MEDIA BRIEF
FG LAUNCHES HEALTHCARE ELECTRIFICATION MARKETPLACE
Lagos, Nigeria | June 15, 2026 — The Federal Government has launched a landmark investment-driven framework to accelerate the electrification of healthcare facilities across Nigeria through sustainable private sector partnerships under the Nigeria Power for Health Initiative (NPHI).
Speaking at the National Healthcare Electrification Investors Matchmaking Forum in Lagos, the Honourable Minister of State for Health and Social Welfare, Dr. Iziaq Adekunle Salako, described the initiative as a major milestone in the implementation of resolutions reached at the National Stakeholders’ Dialogue on Power in the Health Sector and a critical step towards addressing energy poverty within Nigeria’s health system.
The Minister noted that reliable electricity remains one of the most important enablers of quality healthcare delivery, powering operating theatres, vaccine cold chain systems, incubators, diagnostics, oxygen delivery systems, digital health technologies, and emergency response services. “Electricity is not merely a utility in a healthcare facility,” Dr. Salako stated. “It powers life-saving services and technologies that healthcare delivery depends upon. When electricity fails, healthcare delivery stagnates.”

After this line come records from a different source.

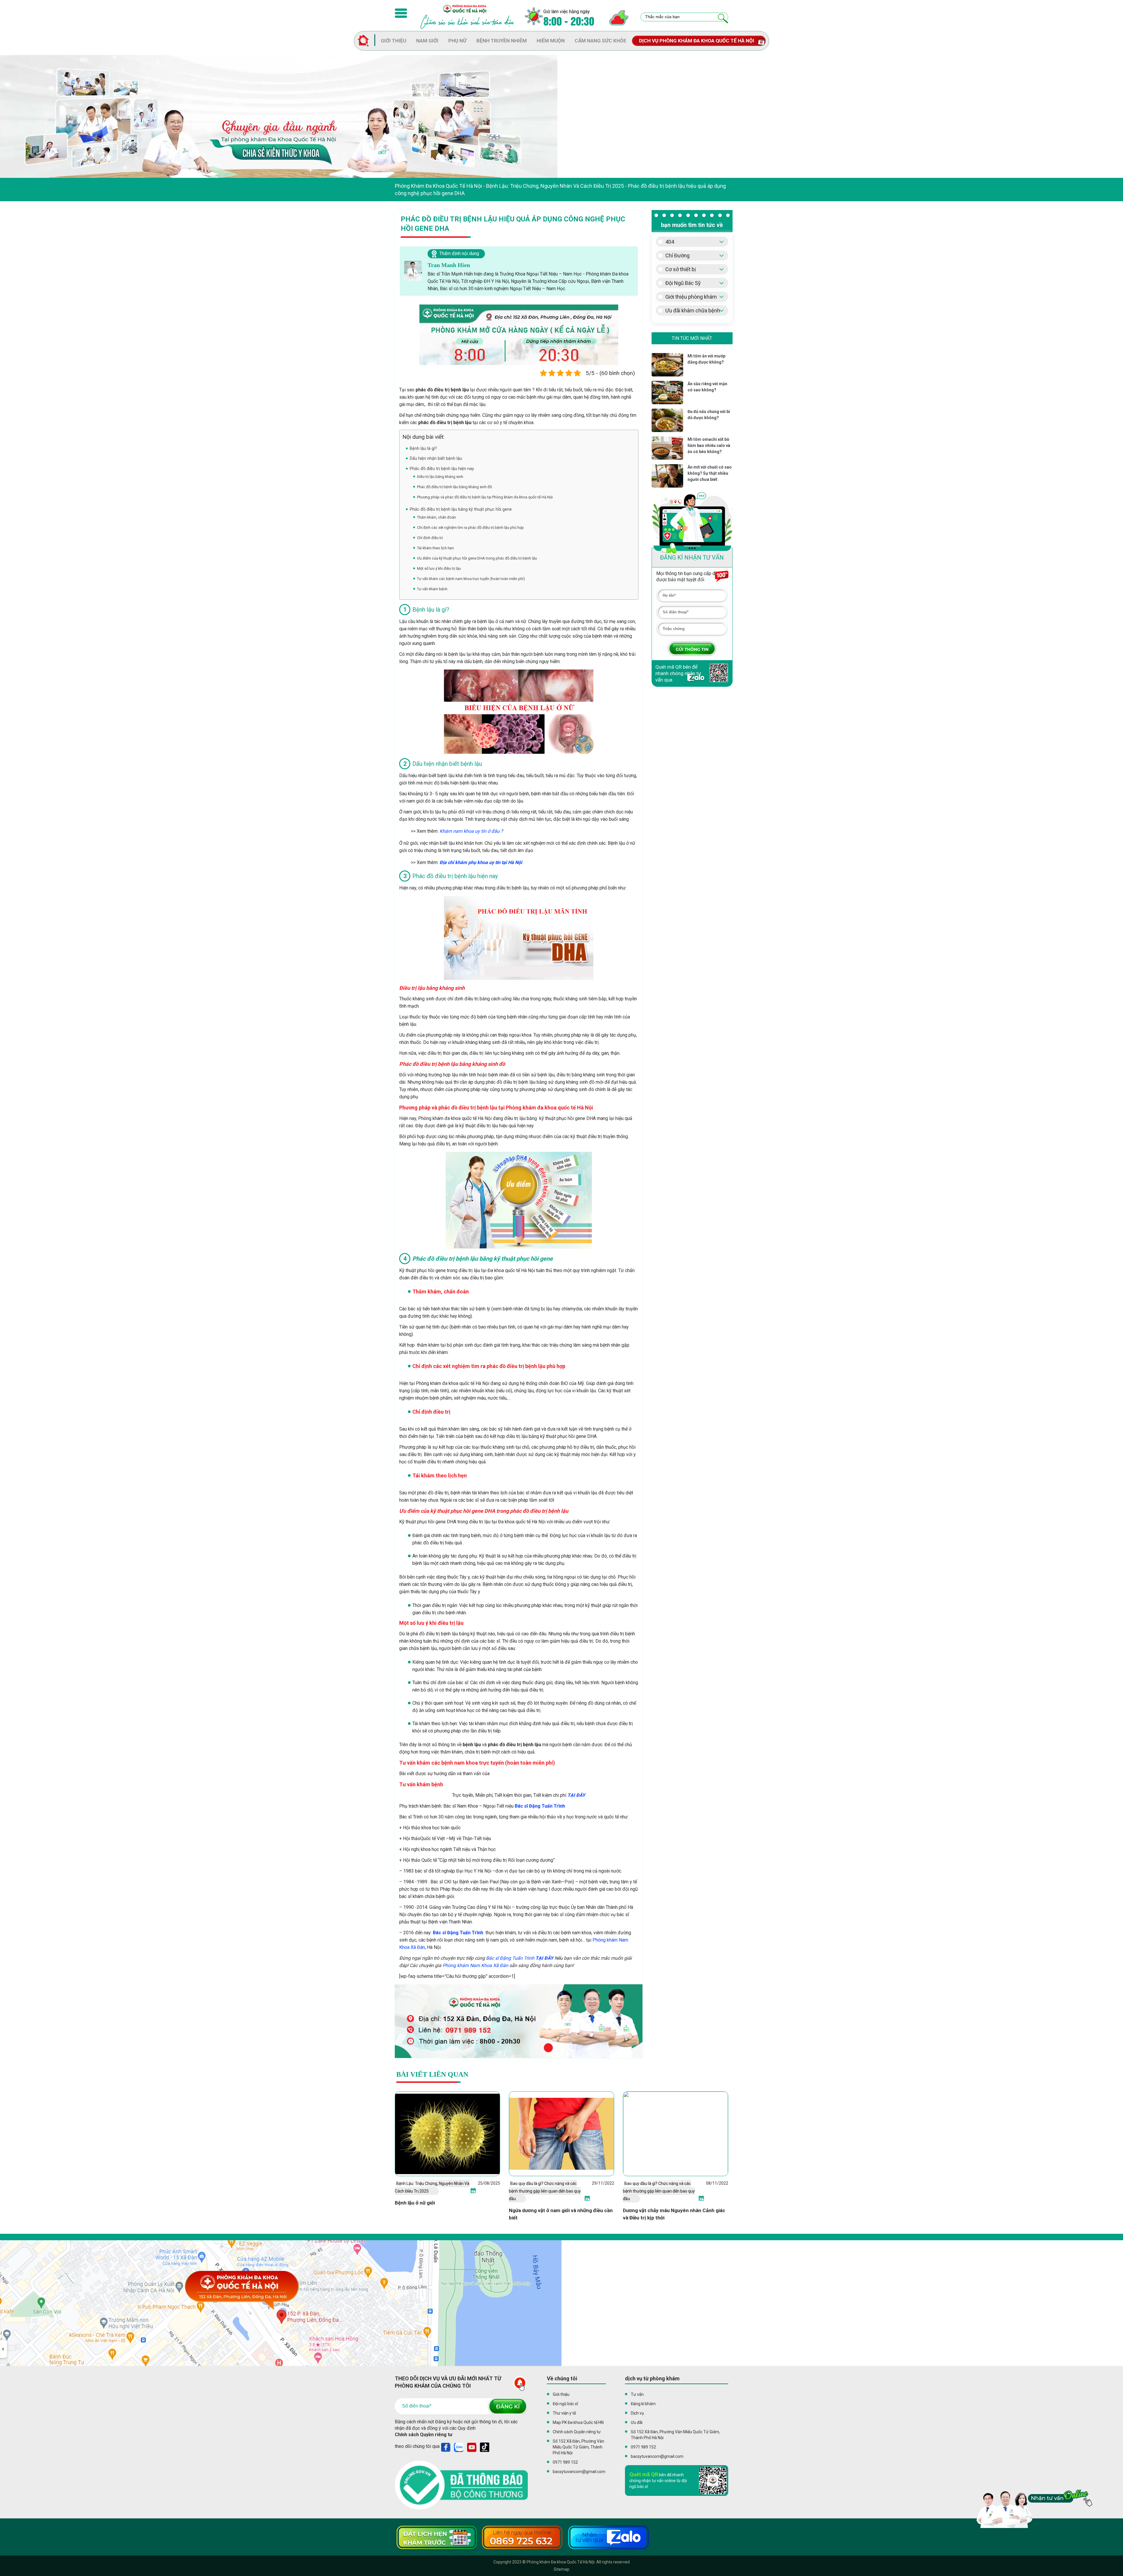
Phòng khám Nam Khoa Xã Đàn (475, 1965)
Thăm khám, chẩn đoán (436, 517)
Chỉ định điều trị (430, 538)
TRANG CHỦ (366, 40)
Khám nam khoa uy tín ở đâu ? (471, 831)
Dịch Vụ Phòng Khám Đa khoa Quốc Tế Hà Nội (696, 41)
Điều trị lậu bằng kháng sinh (440, 476)
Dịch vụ (637, 2413)
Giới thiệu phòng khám (691, 297)
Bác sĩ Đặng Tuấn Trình (540, 1806)
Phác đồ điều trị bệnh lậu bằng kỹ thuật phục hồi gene (461, 509)
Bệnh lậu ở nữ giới (415, 2203)
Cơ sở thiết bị (680, 269)
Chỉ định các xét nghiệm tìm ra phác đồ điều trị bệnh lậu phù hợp (470, 527)
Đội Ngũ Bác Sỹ (683, 283)
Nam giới (427, 41)
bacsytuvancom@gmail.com (579, 2471)
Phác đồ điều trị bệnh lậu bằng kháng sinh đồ (454, 487)
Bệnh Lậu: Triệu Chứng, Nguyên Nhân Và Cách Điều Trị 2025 (555, 186)
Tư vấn (637, 2394)
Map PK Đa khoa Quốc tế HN (578, 2422)
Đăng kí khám (643, 2403)
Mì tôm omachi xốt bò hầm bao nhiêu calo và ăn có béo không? (709, 445)
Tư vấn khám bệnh (432, 589)
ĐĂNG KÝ (507, 2406)
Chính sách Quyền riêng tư (423, 2434)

He explained that the Nigeria Power for Health Initiative introduces a fundamental shift from traditional government and donor-funded infrastructure projects to a sustainable Energy-as-a-Service (EaaS) model. Under this framework, specialised energy service providers will finance, deploy, operate, maintain and guarantee reliable energy services for healthcare facilities, allowing hospitals to focus on their core mandate of delivering quality healthcare.
The initiative is built on three key pillars: blended financing, institutional readiness and national scalability. Through a combination of government commitment, development finance, climate finance and private sector investment, the framework seeks to unlock large-scale deployment of sustainable energy solutions across the health sector. While the current phase focuses on federal tertiary health institutions, the long-term vision is to extend sustainable healthcare electrification across primary, secondary and tertiary facilities in both the public and private sectors.
To support implementation, the Federal Government has established a robust governance structure comprising an Inter-Ministerial Steering Committee, a 24-member Inter-Agency Technical Committee, Facility Energy Management Teams within participating institutions and a dedicated Project Secretariat housed in the Federal Ministry of Health and Social Welfare.
Dr. Salako also highlighted recent efforts to strengthen investment readiness within the health sector, including specialised training for Directors of Finance and Accounts of Federal Tertiary Hospitals in energy economics, project finance, sustainable business models and investor engagement.
The Minister commended the United Kingdom Partnership for Accelerating Climate Transitions (UK PACT) and Landell Mills International for their strategic support in developing the framework and advancing sustainable healthcare electrification in Nigeria.
Addressing investors, development finance institutions, commercial banks, climate financiers and energy developers, he called for stronger collaboration to unlock the significant opportunities presented by healthcare electrification. “This is the beginning of a marketplace where ideas become projects, projects become investments, and investments become reliable electricity for healthcare facilities across Nigeria,” he said.
The Federal Ministry of Health and Social Welfare reaffirmed its commitment to working with public and private sector partners to sustainably power healthcare facilities and strengthen health outcomes for all Nigerians.